Depeche Mode at the Molson Amphitheatre, June 16. Tickets: $29.50-$89.50. Attendance: 15,400. Rating: NNN
when a band like depeche mode play, you wouldn't be out of line to expect a greatest-hits package, but they were having none of that. This was definitely not a comeback tour. Looking more rock band than the synth-pop outfit they're known to be, they brought a live drummer to replicate the drum machines, while Martin Gore played guitar most of the night.
Lead singer David Gahan seemed to be lifting some Elvis moves to go with the growing country presence in their newer material. That alt-country feel came out again during one of the night's most interesting moments, when Gore pulled off a solo country ballad on acoustic guitar.
Choosing the darker songs from their back catalogue, the band went no further than Violator until the encore, and even then avoided playing the predictable tracks. The older songs sounded better than the records, as the band stretched them into techno breakdowns that, while not exactly funky, did help to shake off the dust.

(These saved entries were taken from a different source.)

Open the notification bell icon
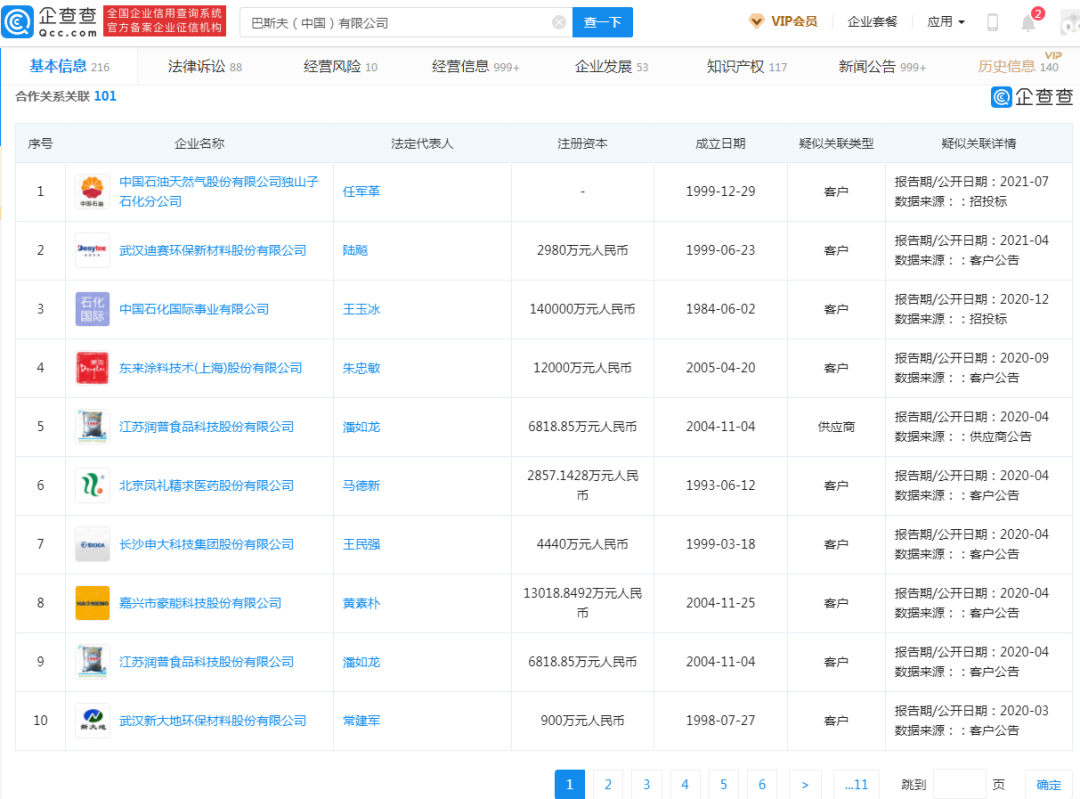This screenshot has width=1080, height=799. click(x=1028, y=22)
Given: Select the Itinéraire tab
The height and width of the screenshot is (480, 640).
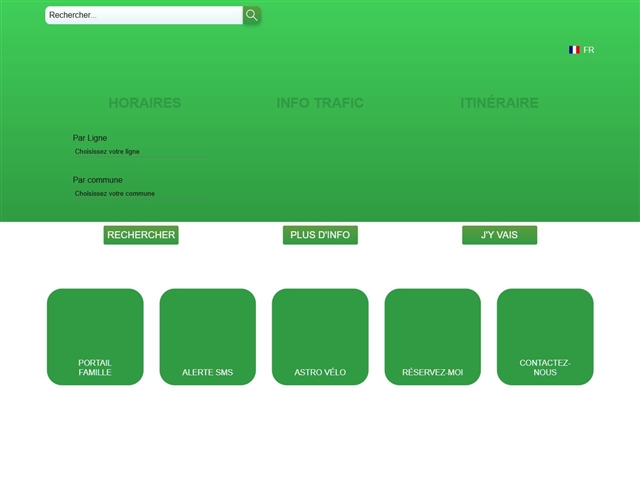Looking at the screenshot, I should point(499,103).
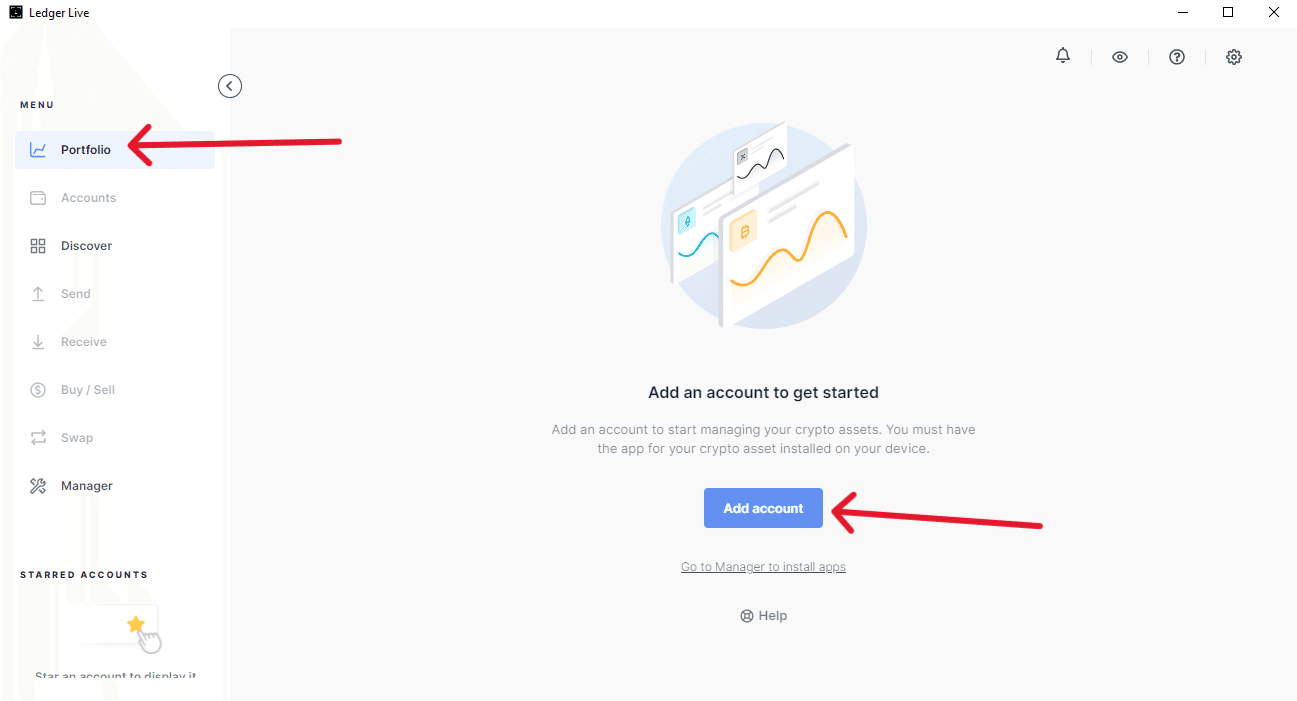Screen dimensions: 1297x701
Task: Open help question mark icon
Action: pyautogui.click(x=1177, y=57)
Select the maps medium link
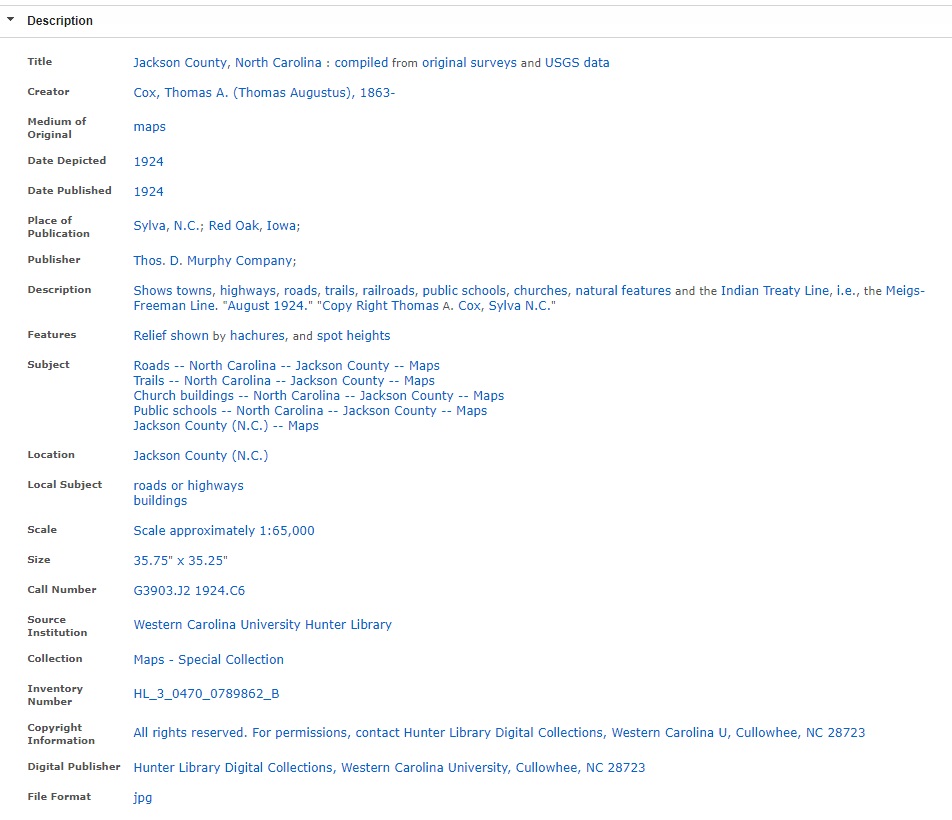This screenshot has height=820, width=952. [149, 127]
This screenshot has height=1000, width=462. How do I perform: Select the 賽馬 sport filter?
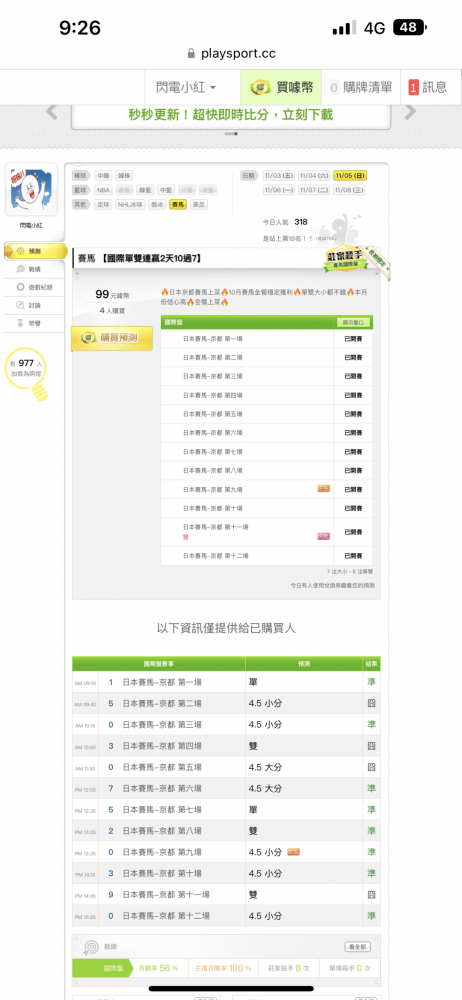pos(178,205)
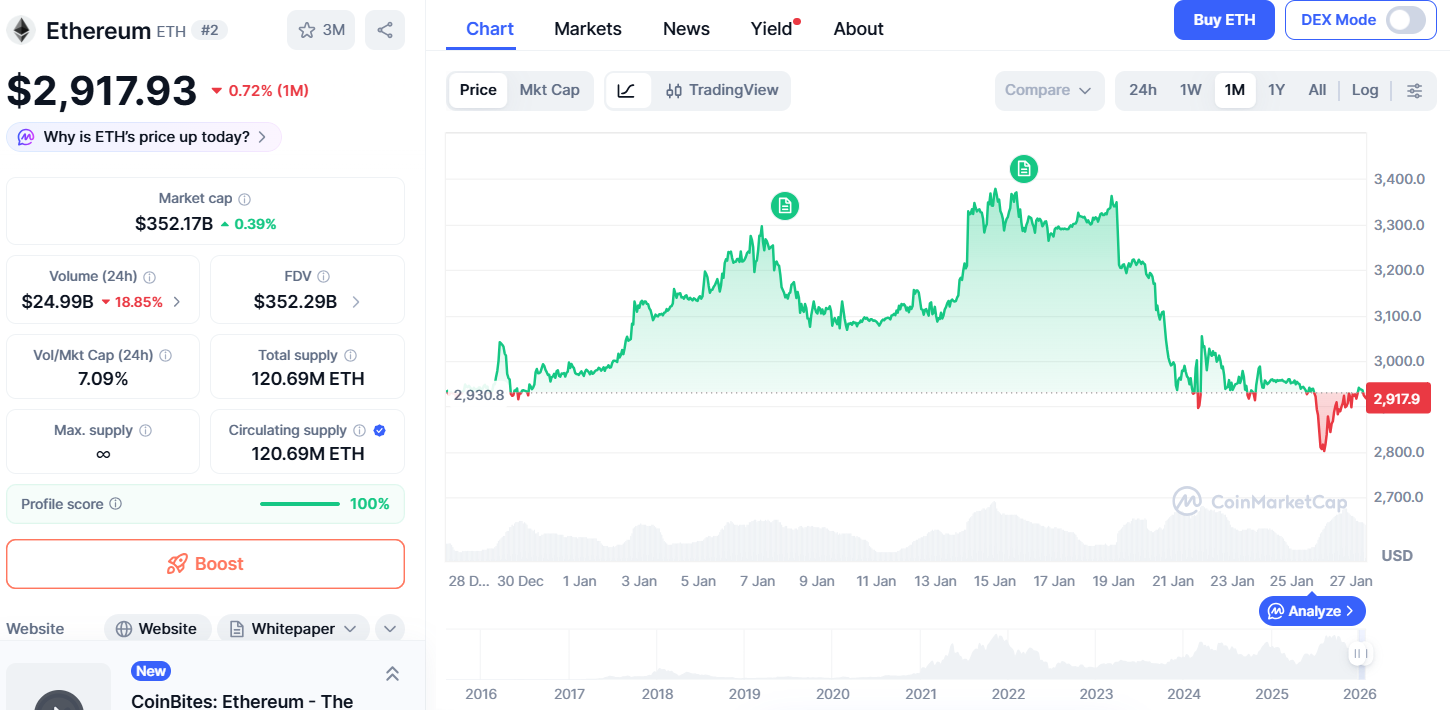Click the info icon next to Profile score
This screenshot has height=710, width=1450.
116,504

Being a stadium act tends to impose a certain scripted insincerity, especially for an outfit like Depeche Mode, who are hardly known for their spontaneity. The screen projections, courtesy of Dutch photographer Anton Corbijn, were very sophisticated, as was the ambient techno that played before they hit the stage, but the performance itself tended toward rock clichés and the stage patter stuck to the usual "How are you feeling, Toronto?!"
All the same, this is the most relevant Depeche Mode has sounded in years.